> [ACTIVITY] Go line by line through the listing below and copy those that hold "target".

> [PROVIDED MATERIAL]
—————

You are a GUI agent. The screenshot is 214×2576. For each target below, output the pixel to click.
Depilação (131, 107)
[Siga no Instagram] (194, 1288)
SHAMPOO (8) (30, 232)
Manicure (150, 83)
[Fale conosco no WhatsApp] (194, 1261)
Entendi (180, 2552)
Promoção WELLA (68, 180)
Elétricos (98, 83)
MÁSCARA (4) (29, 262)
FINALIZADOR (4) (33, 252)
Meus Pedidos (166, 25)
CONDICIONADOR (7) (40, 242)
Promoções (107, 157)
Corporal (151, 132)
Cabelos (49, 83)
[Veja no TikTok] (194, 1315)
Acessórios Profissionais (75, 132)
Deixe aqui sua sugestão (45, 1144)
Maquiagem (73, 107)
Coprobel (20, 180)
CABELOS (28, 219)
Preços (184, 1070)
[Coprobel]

—————

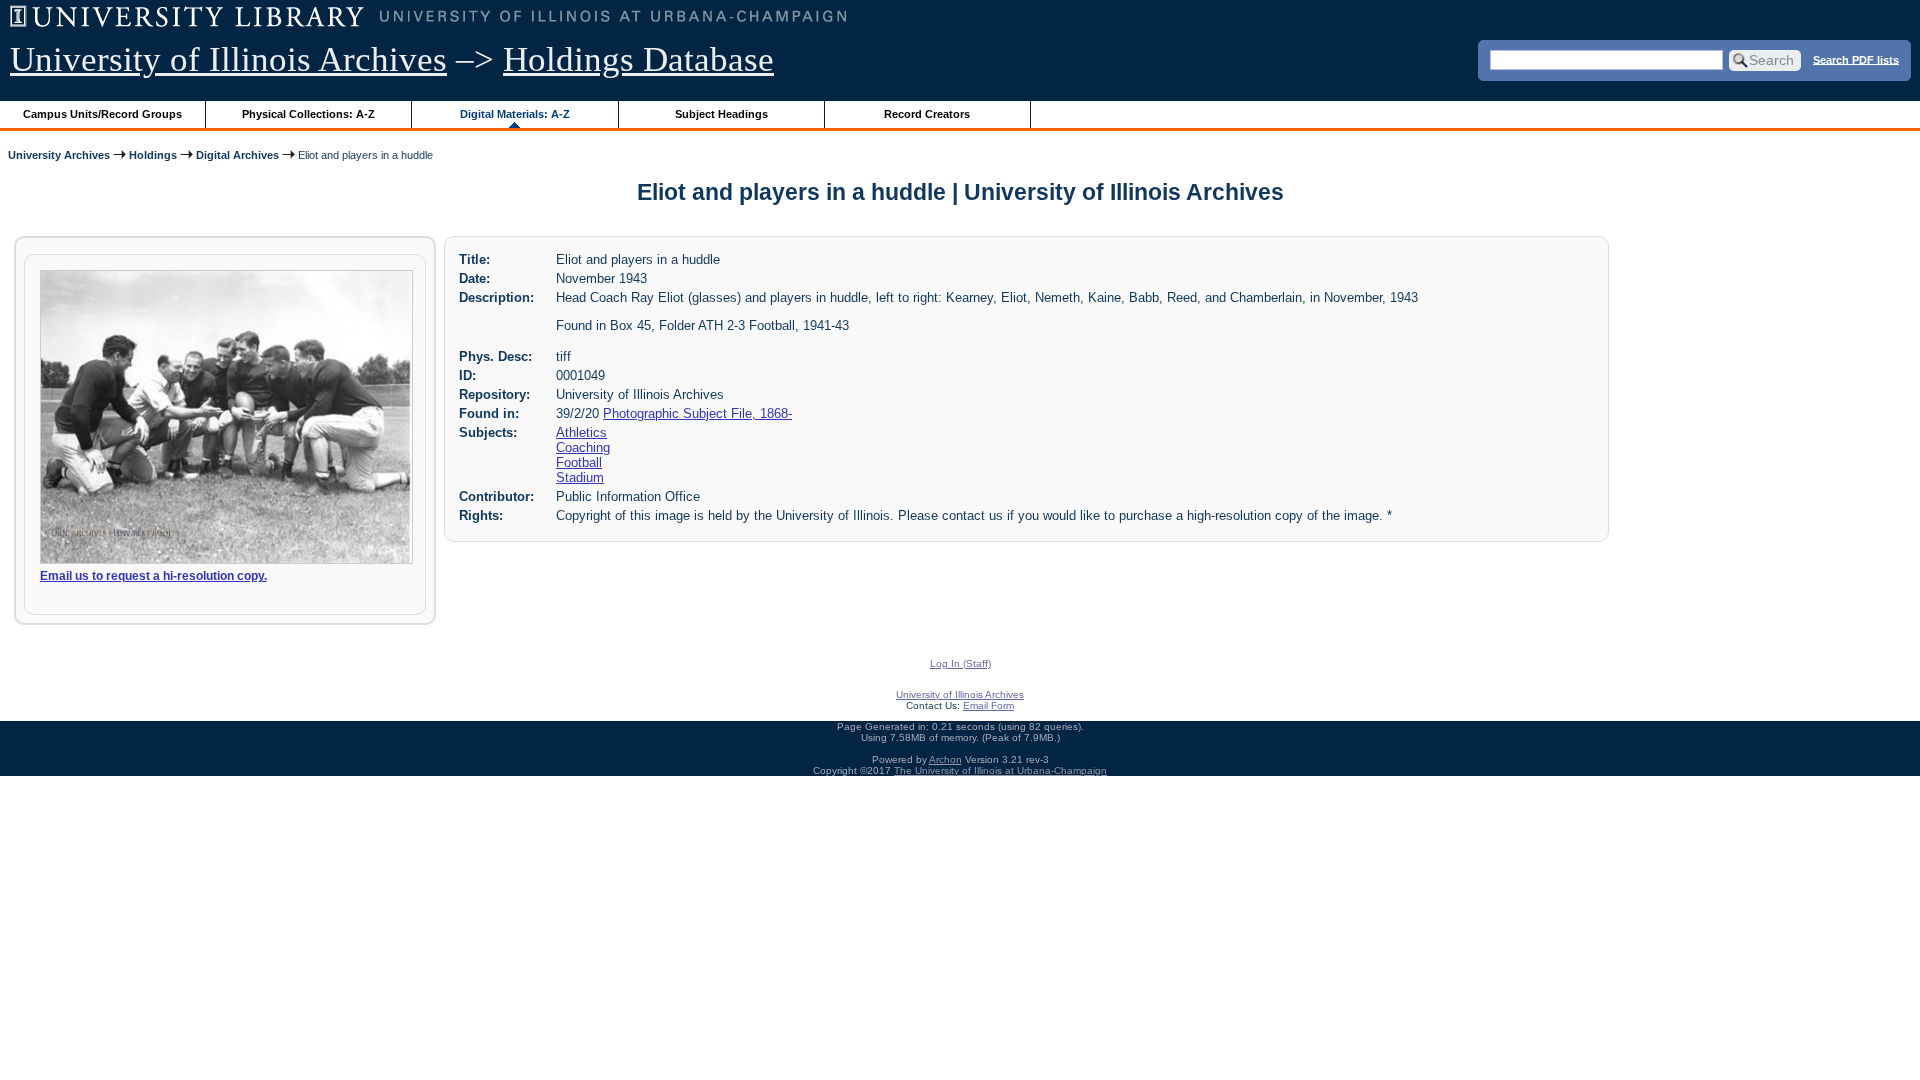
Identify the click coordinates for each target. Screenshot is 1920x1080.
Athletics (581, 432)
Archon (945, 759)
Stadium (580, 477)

—————

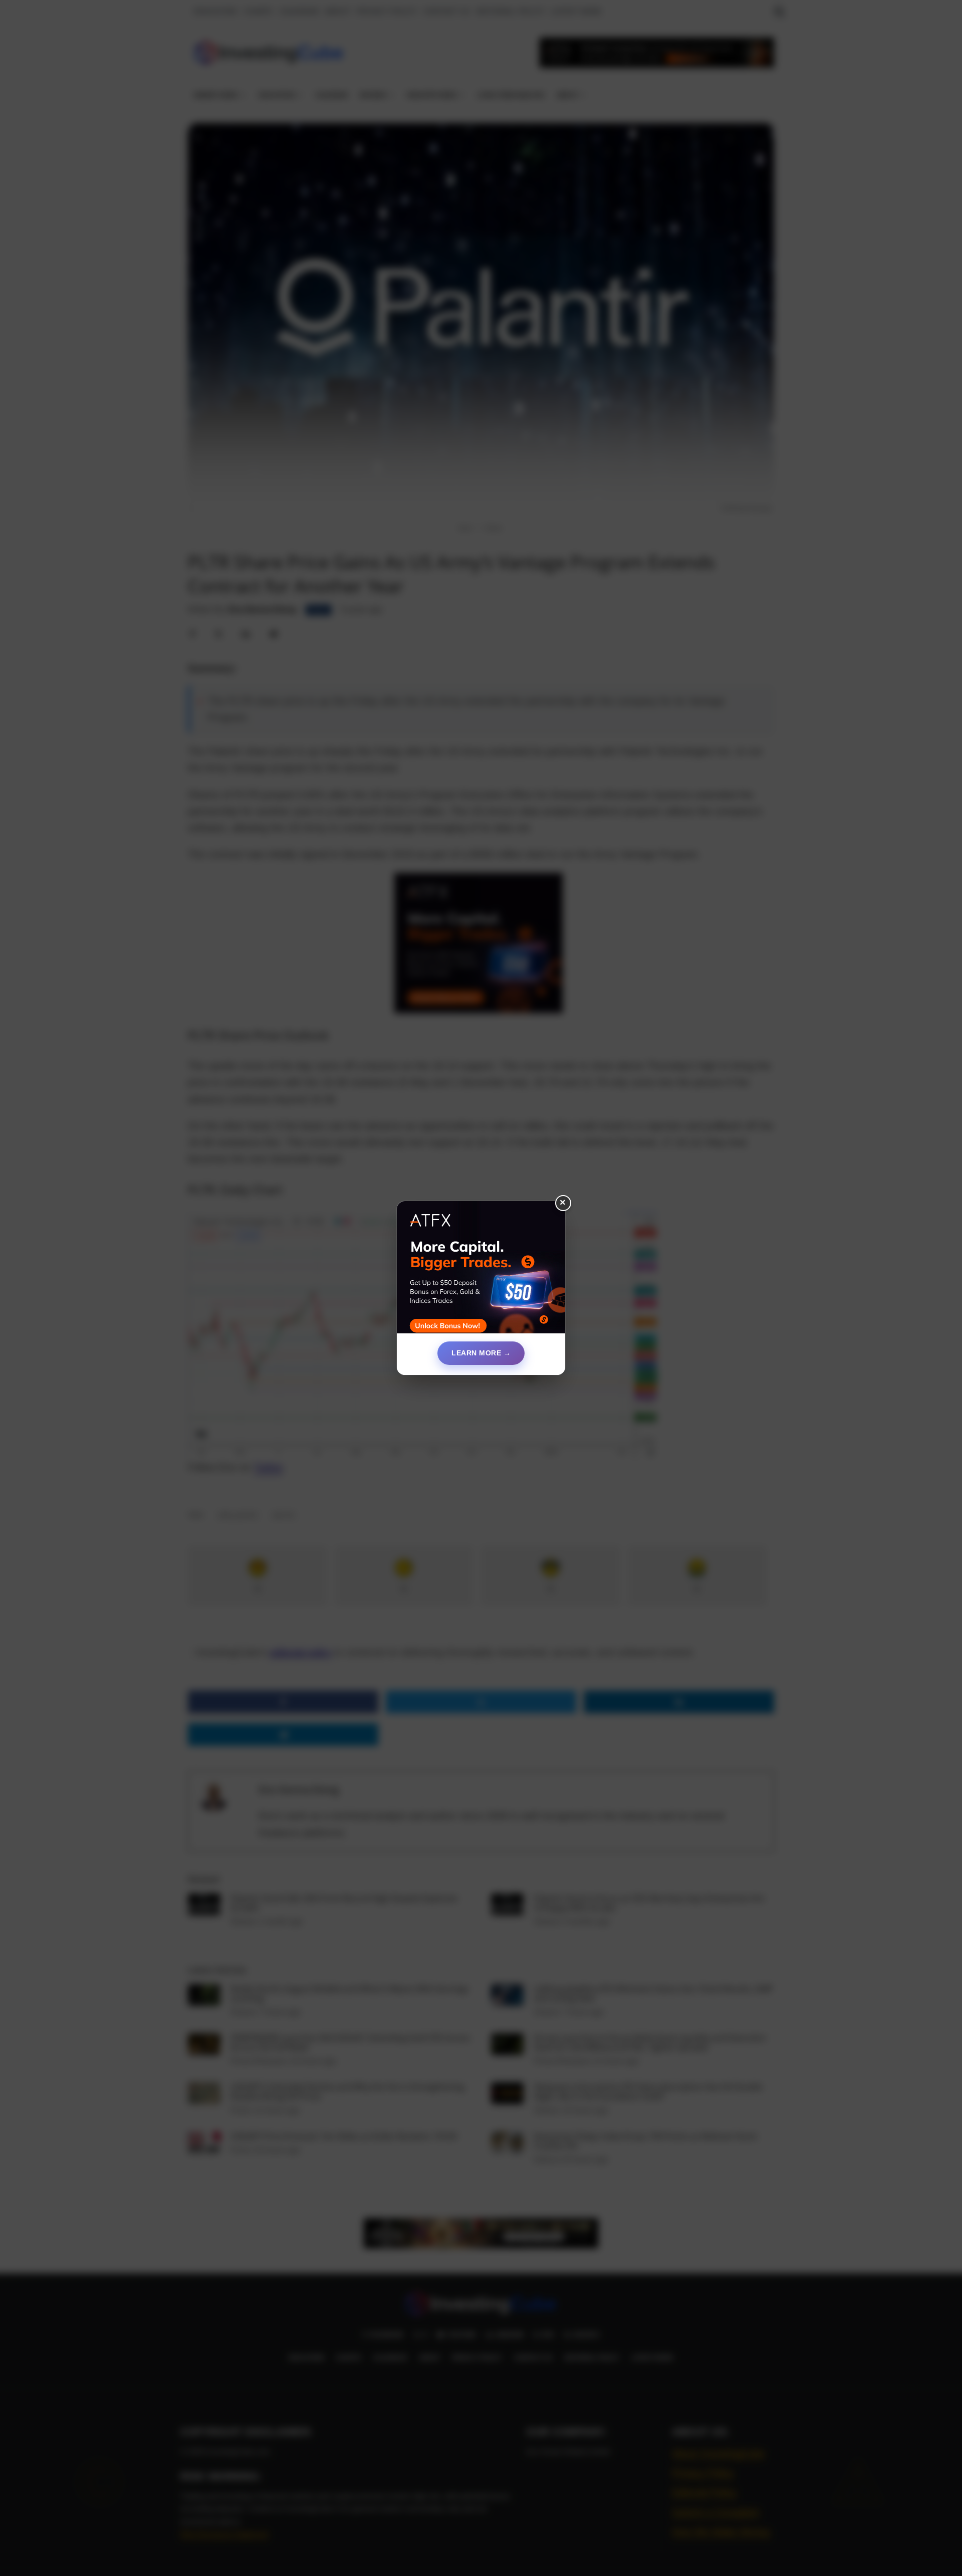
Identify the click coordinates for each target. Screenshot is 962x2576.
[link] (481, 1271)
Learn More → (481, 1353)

—————

> [SOLUTION]
You are a GUI agent. The screenshot is 214×2576. For each target below, output the pixel to click.
Identify the click coordinates for each target. Screenshot is 1920x1080.
Identify the click coordinates for each target. Screenshot is 962x2576.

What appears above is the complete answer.